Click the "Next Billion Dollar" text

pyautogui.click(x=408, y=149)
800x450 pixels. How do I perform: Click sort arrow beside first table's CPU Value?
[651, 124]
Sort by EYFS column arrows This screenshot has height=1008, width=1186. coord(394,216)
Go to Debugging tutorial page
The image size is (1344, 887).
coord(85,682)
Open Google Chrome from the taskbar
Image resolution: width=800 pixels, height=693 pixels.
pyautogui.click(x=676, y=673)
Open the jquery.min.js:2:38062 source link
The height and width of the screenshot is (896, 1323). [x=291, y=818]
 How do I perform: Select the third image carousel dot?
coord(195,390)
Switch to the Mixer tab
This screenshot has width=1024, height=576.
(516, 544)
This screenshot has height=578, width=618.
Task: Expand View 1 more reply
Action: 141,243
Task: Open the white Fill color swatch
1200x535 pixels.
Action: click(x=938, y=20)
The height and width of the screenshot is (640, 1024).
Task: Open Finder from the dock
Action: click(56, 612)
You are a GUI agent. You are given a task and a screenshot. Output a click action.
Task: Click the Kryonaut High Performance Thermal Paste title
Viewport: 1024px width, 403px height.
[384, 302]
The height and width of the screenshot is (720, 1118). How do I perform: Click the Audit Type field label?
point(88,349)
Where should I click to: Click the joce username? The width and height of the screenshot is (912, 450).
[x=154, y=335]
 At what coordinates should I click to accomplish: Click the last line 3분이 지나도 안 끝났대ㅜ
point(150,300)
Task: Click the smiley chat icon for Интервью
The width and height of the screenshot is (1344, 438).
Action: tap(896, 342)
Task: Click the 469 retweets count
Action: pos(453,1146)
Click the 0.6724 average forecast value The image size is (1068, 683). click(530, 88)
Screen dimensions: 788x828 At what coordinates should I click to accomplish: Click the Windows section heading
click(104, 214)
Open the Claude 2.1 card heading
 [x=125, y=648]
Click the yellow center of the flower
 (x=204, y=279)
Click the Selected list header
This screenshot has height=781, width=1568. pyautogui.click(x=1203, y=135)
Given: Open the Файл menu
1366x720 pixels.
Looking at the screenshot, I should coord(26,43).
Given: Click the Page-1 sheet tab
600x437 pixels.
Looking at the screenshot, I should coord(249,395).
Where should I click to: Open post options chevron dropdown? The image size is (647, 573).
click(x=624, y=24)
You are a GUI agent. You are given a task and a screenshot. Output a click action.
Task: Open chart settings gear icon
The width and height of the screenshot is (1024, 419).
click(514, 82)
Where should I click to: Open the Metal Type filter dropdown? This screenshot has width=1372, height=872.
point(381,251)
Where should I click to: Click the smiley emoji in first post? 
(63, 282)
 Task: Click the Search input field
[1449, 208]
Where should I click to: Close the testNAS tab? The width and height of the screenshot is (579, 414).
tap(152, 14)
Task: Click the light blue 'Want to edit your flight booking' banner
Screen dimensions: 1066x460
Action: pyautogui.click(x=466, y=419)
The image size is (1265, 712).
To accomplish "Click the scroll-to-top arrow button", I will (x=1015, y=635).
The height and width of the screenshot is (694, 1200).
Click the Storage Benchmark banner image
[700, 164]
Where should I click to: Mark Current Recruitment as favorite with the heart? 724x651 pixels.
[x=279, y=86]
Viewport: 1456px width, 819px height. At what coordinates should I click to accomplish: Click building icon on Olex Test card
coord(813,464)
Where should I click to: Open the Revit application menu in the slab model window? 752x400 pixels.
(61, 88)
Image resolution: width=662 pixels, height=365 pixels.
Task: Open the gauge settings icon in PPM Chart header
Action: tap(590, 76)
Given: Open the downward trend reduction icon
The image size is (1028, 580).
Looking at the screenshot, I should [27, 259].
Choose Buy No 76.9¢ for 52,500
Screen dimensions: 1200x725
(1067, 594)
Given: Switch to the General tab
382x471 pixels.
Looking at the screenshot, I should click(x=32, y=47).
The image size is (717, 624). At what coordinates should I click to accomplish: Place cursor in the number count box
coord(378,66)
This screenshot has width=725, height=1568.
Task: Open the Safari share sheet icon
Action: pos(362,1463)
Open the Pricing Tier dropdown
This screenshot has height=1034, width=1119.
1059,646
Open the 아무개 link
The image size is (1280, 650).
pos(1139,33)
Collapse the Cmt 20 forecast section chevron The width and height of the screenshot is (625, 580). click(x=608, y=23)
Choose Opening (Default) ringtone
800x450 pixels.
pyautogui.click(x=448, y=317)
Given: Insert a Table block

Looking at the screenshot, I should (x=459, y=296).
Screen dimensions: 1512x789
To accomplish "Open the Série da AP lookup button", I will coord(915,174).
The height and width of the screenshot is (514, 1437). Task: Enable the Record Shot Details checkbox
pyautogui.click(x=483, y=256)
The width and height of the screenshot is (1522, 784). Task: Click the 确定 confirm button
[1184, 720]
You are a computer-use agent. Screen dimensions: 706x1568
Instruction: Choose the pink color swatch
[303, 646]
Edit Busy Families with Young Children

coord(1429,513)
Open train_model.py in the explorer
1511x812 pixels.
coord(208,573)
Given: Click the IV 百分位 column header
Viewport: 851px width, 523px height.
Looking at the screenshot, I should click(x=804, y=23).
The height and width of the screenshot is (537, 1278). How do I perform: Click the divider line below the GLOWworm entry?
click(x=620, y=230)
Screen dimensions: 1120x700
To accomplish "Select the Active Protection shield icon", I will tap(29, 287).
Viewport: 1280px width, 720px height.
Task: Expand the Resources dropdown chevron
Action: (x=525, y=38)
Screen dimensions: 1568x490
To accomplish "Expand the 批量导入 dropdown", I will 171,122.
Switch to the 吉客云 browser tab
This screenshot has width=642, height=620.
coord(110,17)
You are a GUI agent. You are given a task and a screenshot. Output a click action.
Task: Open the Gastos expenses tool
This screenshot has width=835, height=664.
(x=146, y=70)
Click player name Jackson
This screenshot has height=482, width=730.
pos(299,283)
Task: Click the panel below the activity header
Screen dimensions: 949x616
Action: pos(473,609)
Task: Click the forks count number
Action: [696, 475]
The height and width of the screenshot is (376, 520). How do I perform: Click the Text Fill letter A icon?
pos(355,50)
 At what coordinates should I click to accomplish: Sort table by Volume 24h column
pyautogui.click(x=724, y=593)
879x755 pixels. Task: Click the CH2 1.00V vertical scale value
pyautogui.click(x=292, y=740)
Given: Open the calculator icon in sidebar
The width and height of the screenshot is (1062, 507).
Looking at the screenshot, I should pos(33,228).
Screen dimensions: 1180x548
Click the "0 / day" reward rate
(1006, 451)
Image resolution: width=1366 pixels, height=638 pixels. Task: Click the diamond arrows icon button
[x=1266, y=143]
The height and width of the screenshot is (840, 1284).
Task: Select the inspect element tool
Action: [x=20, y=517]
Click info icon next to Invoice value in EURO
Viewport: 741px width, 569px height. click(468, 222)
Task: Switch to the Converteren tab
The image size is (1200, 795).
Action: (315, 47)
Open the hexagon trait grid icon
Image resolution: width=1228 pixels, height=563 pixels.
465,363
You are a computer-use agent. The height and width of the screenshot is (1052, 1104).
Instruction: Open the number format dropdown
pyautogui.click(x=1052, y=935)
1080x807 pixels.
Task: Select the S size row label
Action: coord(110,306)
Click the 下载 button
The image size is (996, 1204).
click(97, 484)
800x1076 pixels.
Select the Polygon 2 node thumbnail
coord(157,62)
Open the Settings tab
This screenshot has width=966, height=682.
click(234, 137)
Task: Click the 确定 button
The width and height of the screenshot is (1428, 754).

::::

PROBLEM —
Your answer must be an exact transcription of all the data above.

SOLUTION —
Click the "Next Billion Dollar" text

pyautogui.click(x=408, y=149)
800x450 pixels. How do I perform: Click sort arrow beside first table's CPU Value?
[651, 124]
Sort by EYFS column arrows This screenshot has height=1008, width=1186. coord(394,216)
Go to Debugging tutorial page
The image size is (1344, 887).
coord(85,682)
Open Google Chrome from the taskbar
Image resolution: width=800 pixels, height=693 pixels.
pyautogui.click(x=676, y=673)
Open the jquery.min.js:2:38062 source link
The height and width of the screenshot is (896, 1323). [x=291, y=818]
 How do I perform: Select the third image carousel dot?
coord(195,390)
Switch to the Mixer tab
This screenshot has width=1024, height=576.
(516, 544)
This screenshot has height=578, width=618.
Task: Expand View 1 more reply
Action: 141,243
Task: Open the white Fill color swatch
1200x535 pixels.
Action: click(x=938, y=20)
The height and width of the screenshot is (640, 1024).
Task: Open Finder from the dock
Action: click(56, 612)
You are a GUI agent. You are given a task and a screenshot. Output a click action.
Task: Click the Kryonaut High Performance Thermal Paste title
Viewport: 1024px width, 403px height.
[384, 302]
The height and width of the screenshot is (720, 1118). How do I perform: Click the Audit Type field label?
point(88,349)
Where should I click to: Click the joce username? The width and height of the screenshot is (912, 450).
[x=154, y=335]
 At what coordinates should I click to accomplish: Click the last line 3분이 지나도 안 끝났대ㅜ
point(150,300)
Task: Click the smiley chat icon for Интервью
The width and height of the screenshot is (1344, 438).
Action: tap(896, 342)
Task: Click the 469 retweets count
Action: pos(453,1146)
Click the 0.6724 average forecast value The image size is (1068, 683). click(530, 88)
Screen dimensions: 788x828 At what coordinates should I click to accomplish: Click the Windows section heading
click(104, 214)
Open the Claude 2.1 card heading
 [x=125, y=648]
Click the yellow center of the flower
 (x=204, y=279)
Click the Selected list header
This screenshot has height=781, width=1568. pyautogui.click(x=1203, y=135)
Given: Open the Файл menu
1366x720 pixels.
Looking at the screenshot, I should coord(26,43).
Given: Click the Page-1 sheet tab
600x437 pixels.
Looking at the screenshot, I should coord(249,395).
Where should I click to: Open post options chevron dropdown? The image size is (647, 573).
click(x=624, y=24)
You are a GUI agent. You are given a task and a screenshot. Output a click action.
Task: Open chart settings gear icon
The width and height of the screenshot is (1024, 419).
click(514, 82)
Where should I click to: Open the Metal Type filter dropdown? This screenshot has width=1372, height=872.
point(381,251)
Where should I click to: Click the smiley emoji in first post? 
(63, 282)
 Task: Click the Search input field
[1449, 208]
Where should I click to: Close the testNAS tab? The width and height of the screenshot is (579, 414).
tap(152, 14)
Task: Click the light blue 'Want to edit your flight booking' banner
Screen dimensions: 1066x460
Action: pyautogui.click(x=466, y=419)
The image size is (1265, 712).
To accomplish "Click the scroll-to-top arrow button", I will (x=1015, y=635).
The height and width of the screenshot is (694, 1200).
Click the Storage Benchmark banner image
[700, 164]
Where should I click to: Mark Current Recruitment as favorite with the heart? 724x651 pixels.
[x=279, y=86]
Viewport: 1456px width, 819px height. At what coordinates should I click to accomplish: Click building icon on Olex Test card
coord(813,464)
Where should I click to: Open the Revit application menu in the slab model window? 752x400 pixels.
(61, 88)
Image resolution: width=662 pixels, height=365 pixels.
Task: Open the gauge settings icon in PPM Chart header
Action: tap(590, 76)
Given: Open the downward trend reduction icon
The image size is (1028, 580).
Looking at the screenshot, I should [27, 259].
Choose Buy No 76.9¢ for 52,500
Screen dimensions: 1200x725
(1067, 594)
Given: Switch to the General tab
382x471 pixels.
Looking at the screenshot, I should click(x=32, y=47).
The image size is (717, 624). At what coordinates should I click to accomplish: Place cursor in the number count box
coord(378,66)
This screenshot has width=725, height=1568.
Task: Open the Safari share sheet icon
Action: pos(362,1463)
Open the Pricing Tier dropdown
This screenshot has height=1034, width=1119.
1059,646
Open the 아무개 link
The image size is (1280, 650).
pos(1139,33)
Collapse the Cmt 20 forecast section chevron The width and height of the screenshot is (625, 580). click(x=608, y=23)
Choose Opening (Default) ringtone
800x450 pixels.
pyautogui.click(x=448, y=317)
Given: Insert a Table block

Looking at the screenshot, I should (x=459, y=296).
Screen dimensions: 1512x789
To accomplish "Open the Série da AP lookup button", I will coord(915,174).
The height and width of the screenshot is (514, 1437). Task: Enable the Record Shot Details checkbox
pyautogui.click(x=483, y=256)
The width and height of the screenshot is (1522, 784). Task: Click the 确定 confirm button
[1184, 720]
You are a computer-use agent. Screen dimensions: 706x1568
Instruction: Choose the pink color swatch
[303, 646]
Edit Busy Families with Young Children

coord(1429,513)
Open train_model.py in the explorer
1511x812 pixels.
coord(208,573)
Given: Click the IV 百分位 column header
Viewport: 851px width, 523px height.
Looking at the screenshot, I should click(x=804, y=23).
The height and width of the screenshot is (537, 1278). How do I perform: Click the divider line below the GLOWworm entry?
click(x=620, y=230)
Screen dimensions: 1120x700
To accomplish "Select the Active Protection shield icon", I will tap(29, 287).
Viewport: 1280px width, 720px height.
Task: Expand the Resources dropdown chevron
Action: (x=525, y=38)
Screen dimensions: 1568x490
To accomplish "Expand the 批量导入 dropdown", I will 171,122.
Switch to the 吉客云 browser tab
This screenshot has width=642, height=620.
coord(110,17)
You are a GUI agent. You are given a task and a screenshot. Output a click action.
Task: Open the Gastos expenses tool
This screenshot has width=835, height=664.
(x=146, y=70)
Click player name Jackson
This screenshot has height=482, width=730.
pos(299,283)
Task: Click the panel below the activity header
Screen dimensions: 949x616
Action: pos(473,609)
Task: Click the forks count number
Action: [696, 475]
The height and width of the screenshot is (376, 520). How do I perform: Click the Text Fill letter A icon?
pos(355,50)
 At what coordinates should I click to accomplish: Sort table by Volume 24h column
pyautogui.click(x=724, y=593)
879x755 pixels. Task: Click the CH2 1.00V vertical scale value
pyautogui.click(x=292, y=740)
Given: Open the calculator icon in sidebar
The width and height of the screenshot is (1062, 507).
Looking at the screenshot, I should pos(33,228).
Screen dimensions: 1180x548
Click the "0 / day" reward rate
(1006, 451)
Image resolution: width=1366 pixels, height=638 pixels. Task: Click the diamond arrows icon button
[x=1266, y=143]
The height and width of the screenshot is (840, 1284).
Task: Select the inspect element tool
Action: [x=20, y=517]
Click info icon next to Invoice value in EURO
Viewport: 741px width, 569px height. click(468, 222)
Task: Switch to the Converteren tab
The image size is (1200, 795).
Action: (315, 47)
Open the hexagon trait grid icon
Image resolution: width=1228 pixels, height=563 pixels.
465,363
You are a computer-use agent. The height and width of the screenshot is (1052, 1104).
Instruction: Open the number format dropdown
pyautogui.click(x=1052, y=935)
1080x807 pixels.
Task: Select the S size row label
Action: coord(110,306)
Click the 下载 button
The image size is (996, 1204).
click(97, 484)
800x1076 pixels.
Select the Polygon 2 node thumbnail
coord(157,62)
Open the Settings tab
This screenshot has width=966, height=682.
click(234, 137)
Task: Click the 确定 button
The width and height of the screenshot is (1428, 754).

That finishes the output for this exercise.